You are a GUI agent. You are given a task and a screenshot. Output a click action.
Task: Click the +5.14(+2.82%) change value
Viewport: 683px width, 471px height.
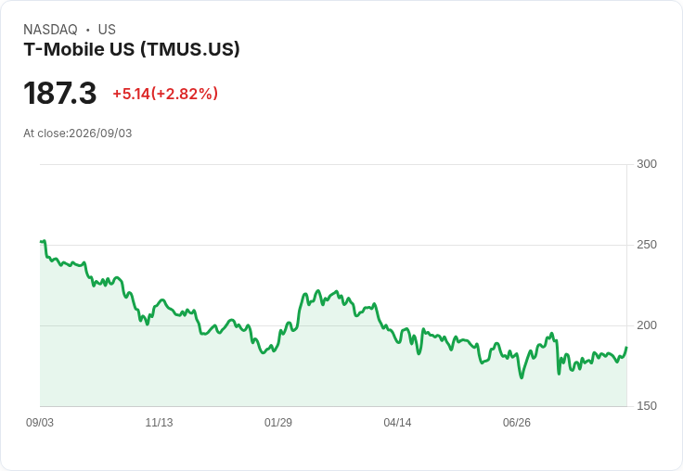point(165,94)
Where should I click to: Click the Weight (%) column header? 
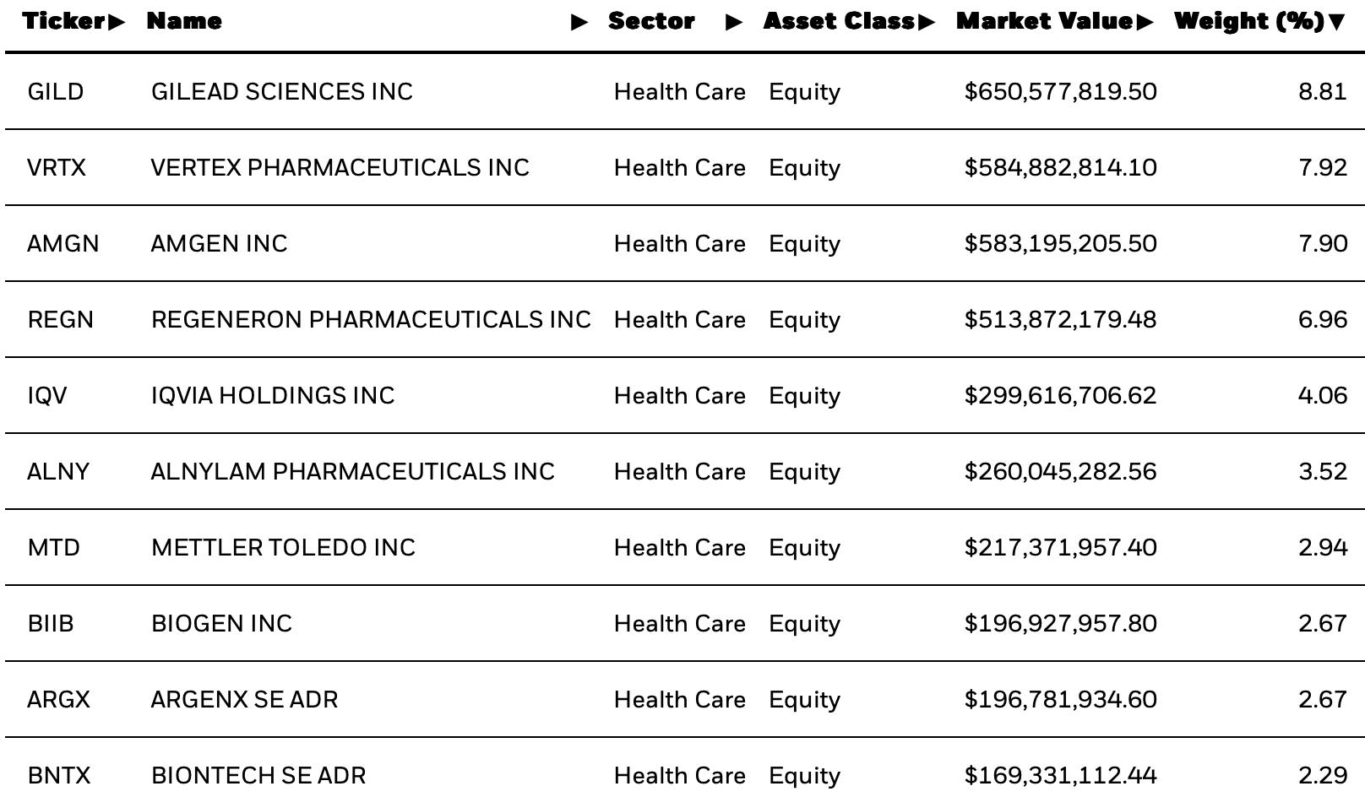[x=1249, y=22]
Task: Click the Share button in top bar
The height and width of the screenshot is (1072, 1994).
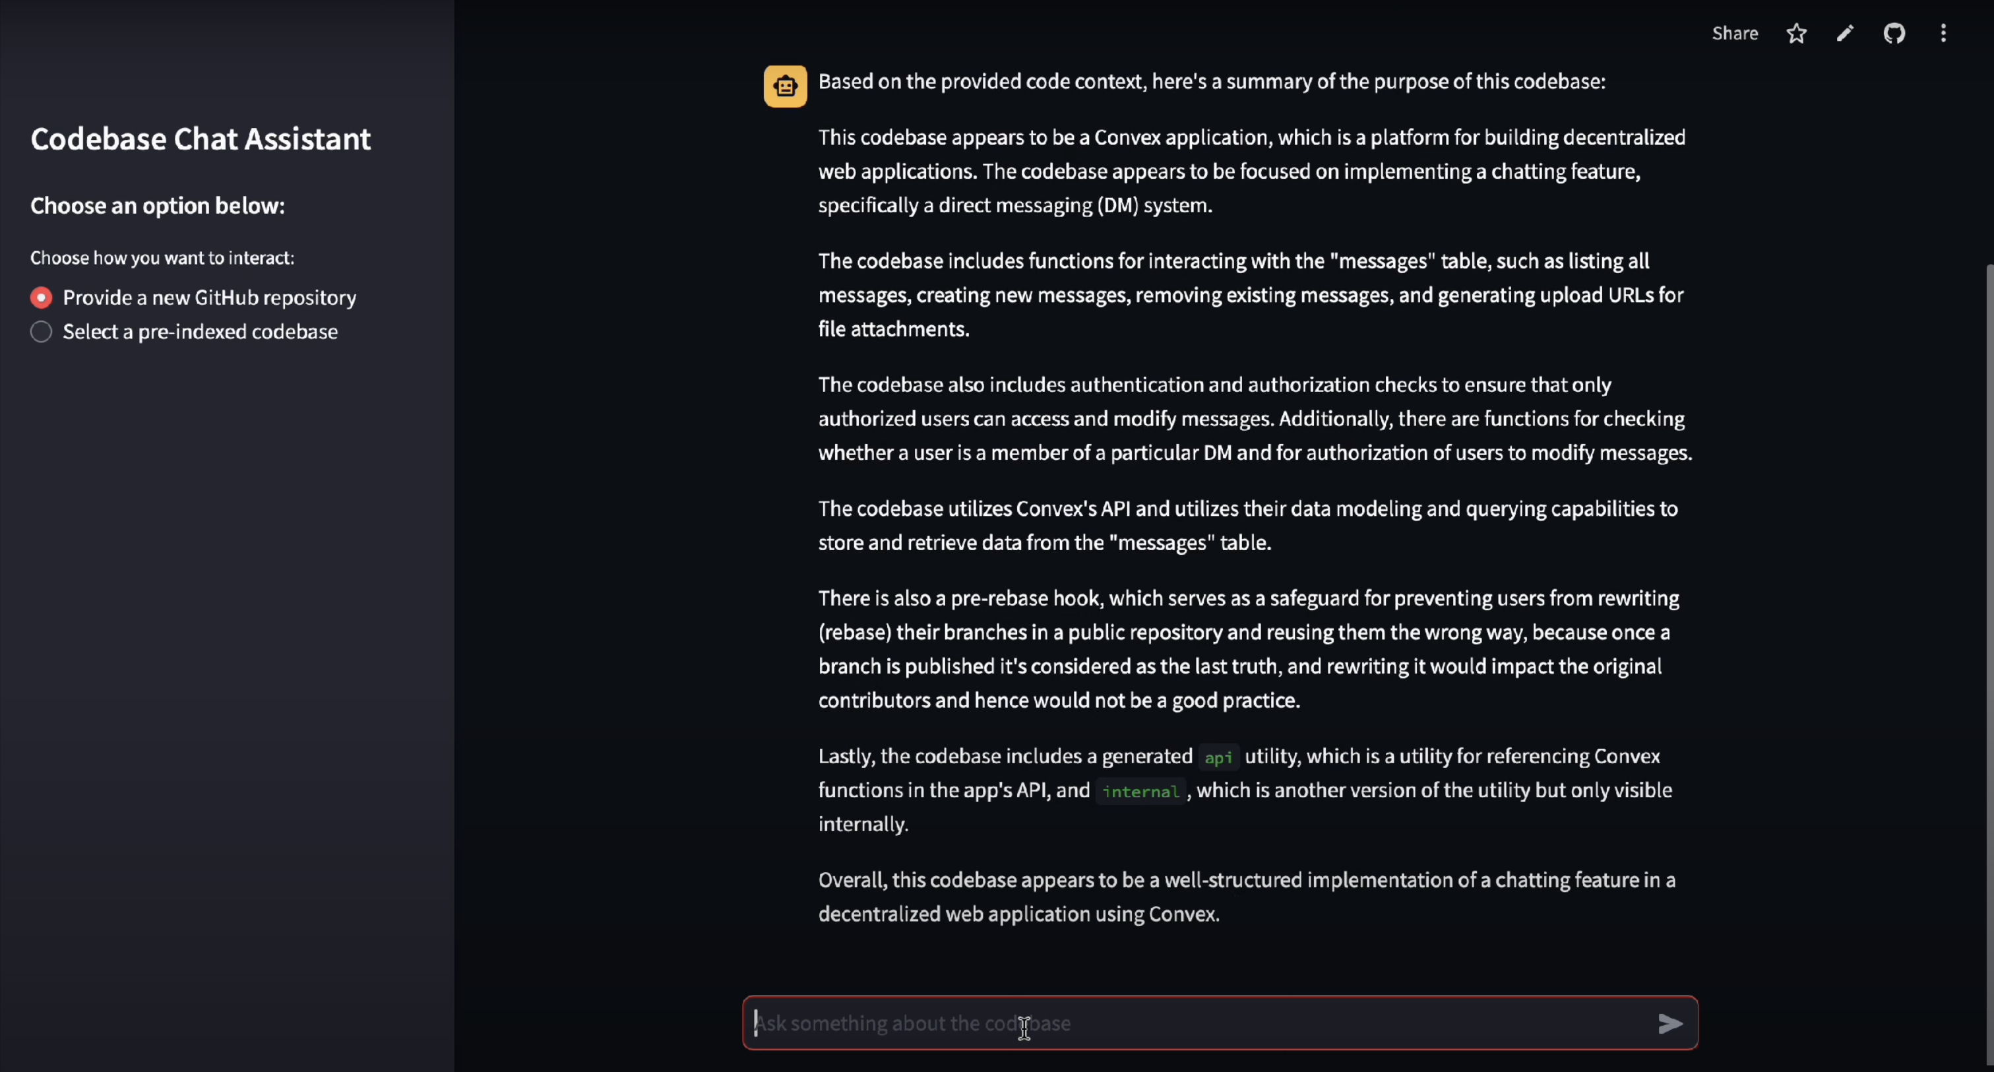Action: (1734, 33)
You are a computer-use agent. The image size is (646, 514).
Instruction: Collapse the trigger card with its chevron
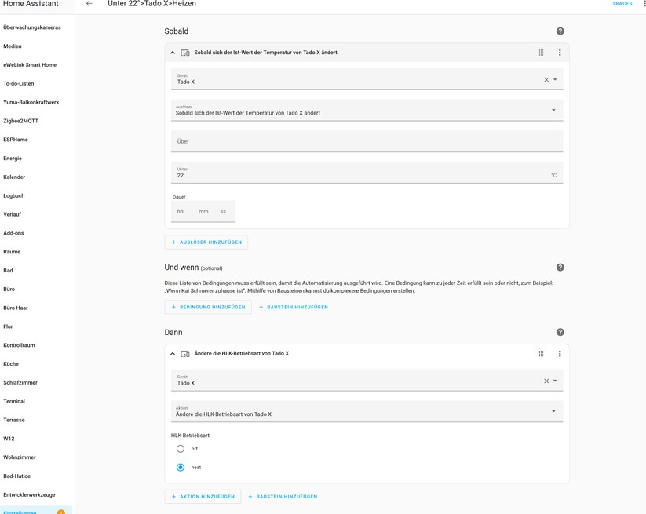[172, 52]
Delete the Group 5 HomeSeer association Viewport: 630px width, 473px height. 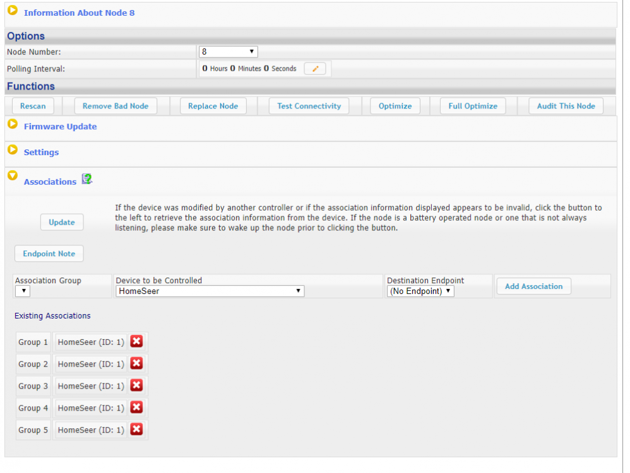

> **REQUEST**:
Rewrite all of the data above as a numbered list, one line per item, with blank lines dropped and the pictures left out.

> **THE REPLY**:
1. You are a GUI agent. You are given a task and a screenshot. Output a click action.
2. Task: Click the +5.14(+2.82%) change value
3. Viewport: 683px width, 471px height.
4. point(165,94)
5. Where should I click to: Click the Weight (%) column header? 
6. [x=1249, y=22]
7. Task: Click the Share button in top bar
8. The height and width of the screenshot is (1072, 1994).
9. Action: (1734, 33)
10. You are a computer-use agent. The image size is (646, 514).
11. Instruction: Collapse the trigger card with its chevron
12. [172, 52]
13. Delete the Group 5 HomeSeer association Viewport: 630px width, 473px height. 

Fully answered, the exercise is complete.